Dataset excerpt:
┄┄┄┄┄┄┄┄┄┄┄┄┄┄┄┄┄┄┄┄
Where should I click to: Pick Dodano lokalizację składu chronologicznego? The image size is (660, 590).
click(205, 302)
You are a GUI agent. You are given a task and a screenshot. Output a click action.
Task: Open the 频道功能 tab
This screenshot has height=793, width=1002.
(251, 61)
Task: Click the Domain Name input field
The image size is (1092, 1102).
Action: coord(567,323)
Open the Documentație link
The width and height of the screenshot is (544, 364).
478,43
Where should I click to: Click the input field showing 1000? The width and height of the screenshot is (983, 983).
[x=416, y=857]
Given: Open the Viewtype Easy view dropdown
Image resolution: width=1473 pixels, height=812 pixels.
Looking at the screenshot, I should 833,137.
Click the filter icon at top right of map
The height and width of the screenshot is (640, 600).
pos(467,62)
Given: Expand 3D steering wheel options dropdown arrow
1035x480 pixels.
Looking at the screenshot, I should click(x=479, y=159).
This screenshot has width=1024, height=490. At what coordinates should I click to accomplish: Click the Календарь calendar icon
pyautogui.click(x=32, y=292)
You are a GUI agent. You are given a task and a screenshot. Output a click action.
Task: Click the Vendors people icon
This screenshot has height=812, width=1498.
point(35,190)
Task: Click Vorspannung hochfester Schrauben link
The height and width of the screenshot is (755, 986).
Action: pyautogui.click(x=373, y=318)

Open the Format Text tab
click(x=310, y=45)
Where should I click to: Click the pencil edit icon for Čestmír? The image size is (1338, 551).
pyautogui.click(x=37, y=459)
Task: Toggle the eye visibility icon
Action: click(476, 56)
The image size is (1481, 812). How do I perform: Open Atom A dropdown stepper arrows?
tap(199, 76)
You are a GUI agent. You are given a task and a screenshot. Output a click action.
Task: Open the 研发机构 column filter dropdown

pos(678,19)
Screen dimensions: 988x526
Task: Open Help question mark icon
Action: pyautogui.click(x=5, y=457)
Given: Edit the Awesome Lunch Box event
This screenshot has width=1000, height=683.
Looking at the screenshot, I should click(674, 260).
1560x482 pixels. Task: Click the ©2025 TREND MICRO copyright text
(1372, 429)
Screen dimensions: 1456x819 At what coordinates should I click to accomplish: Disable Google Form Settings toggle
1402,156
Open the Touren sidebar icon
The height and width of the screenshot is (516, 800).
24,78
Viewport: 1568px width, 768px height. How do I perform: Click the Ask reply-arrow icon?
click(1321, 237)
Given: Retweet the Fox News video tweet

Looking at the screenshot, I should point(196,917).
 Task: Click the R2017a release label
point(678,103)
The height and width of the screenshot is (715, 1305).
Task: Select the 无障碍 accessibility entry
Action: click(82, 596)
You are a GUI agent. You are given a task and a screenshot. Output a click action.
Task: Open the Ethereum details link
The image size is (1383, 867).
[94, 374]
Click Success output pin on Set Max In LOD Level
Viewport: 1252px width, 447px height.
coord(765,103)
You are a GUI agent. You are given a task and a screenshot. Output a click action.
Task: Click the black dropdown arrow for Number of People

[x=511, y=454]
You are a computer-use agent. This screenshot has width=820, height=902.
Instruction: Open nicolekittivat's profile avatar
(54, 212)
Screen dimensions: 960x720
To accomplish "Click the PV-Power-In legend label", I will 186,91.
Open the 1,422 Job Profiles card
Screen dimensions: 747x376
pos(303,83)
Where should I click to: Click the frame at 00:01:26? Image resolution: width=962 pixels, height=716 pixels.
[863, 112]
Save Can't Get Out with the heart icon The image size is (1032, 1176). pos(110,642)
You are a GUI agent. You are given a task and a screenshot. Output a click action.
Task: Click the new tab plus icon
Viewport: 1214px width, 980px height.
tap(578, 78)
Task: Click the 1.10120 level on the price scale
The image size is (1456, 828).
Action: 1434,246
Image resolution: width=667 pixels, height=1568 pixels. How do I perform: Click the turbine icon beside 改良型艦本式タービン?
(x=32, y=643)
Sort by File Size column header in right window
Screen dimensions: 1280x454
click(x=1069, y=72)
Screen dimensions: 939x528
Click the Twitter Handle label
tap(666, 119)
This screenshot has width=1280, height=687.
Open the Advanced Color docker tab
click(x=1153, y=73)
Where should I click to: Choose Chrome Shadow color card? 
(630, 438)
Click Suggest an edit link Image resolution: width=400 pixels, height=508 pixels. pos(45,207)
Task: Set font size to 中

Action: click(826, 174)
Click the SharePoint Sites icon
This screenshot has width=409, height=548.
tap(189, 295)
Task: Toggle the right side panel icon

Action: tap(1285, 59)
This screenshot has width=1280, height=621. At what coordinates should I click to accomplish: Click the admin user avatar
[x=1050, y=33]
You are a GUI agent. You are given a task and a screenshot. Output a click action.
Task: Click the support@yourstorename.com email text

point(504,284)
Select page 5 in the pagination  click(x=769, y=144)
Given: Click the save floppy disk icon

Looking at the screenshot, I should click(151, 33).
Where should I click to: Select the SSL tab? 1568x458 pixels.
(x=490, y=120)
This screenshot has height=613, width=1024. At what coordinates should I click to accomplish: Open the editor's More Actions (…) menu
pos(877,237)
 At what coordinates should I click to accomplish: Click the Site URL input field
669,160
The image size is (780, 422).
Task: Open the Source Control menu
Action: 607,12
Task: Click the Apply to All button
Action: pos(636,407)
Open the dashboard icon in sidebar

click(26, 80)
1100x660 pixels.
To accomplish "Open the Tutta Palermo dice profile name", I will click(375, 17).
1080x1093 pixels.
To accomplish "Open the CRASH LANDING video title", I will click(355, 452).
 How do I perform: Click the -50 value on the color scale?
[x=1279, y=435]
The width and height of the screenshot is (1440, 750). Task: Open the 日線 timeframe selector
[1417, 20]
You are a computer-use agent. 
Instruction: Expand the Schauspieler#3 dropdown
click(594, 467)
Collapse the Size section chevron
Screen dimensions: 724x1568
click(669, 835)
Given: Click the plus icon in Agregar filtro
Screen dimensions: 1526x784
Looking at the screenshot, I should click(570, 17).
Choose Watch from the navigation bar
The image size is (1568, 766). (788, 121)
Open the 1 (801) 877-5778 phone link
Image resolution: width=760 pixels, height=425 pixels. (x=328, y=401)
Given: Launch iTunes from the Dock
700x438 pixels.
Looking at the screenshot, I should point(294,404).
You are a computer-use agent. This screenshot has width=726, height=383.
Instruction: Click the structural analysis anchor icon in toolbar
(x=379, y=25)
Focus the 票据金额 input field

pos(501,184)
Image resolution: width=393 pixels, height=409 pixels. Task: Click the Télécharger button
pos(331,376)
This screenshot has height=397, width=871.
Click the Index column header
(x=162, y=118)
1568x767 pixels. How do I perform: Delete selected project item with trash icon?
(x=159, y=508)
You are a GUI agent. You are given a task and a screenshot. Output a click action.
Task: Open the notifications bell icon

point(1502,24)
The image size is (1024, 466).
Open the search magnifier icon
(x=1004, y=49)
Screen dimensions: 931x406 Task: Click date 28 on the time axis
┄┄┄┄┄┄┄┄┄┄┄┄┄┄┄┄┄┄┄┄
Count how many lines in the records above contain the word "link", and reply with only that number.

5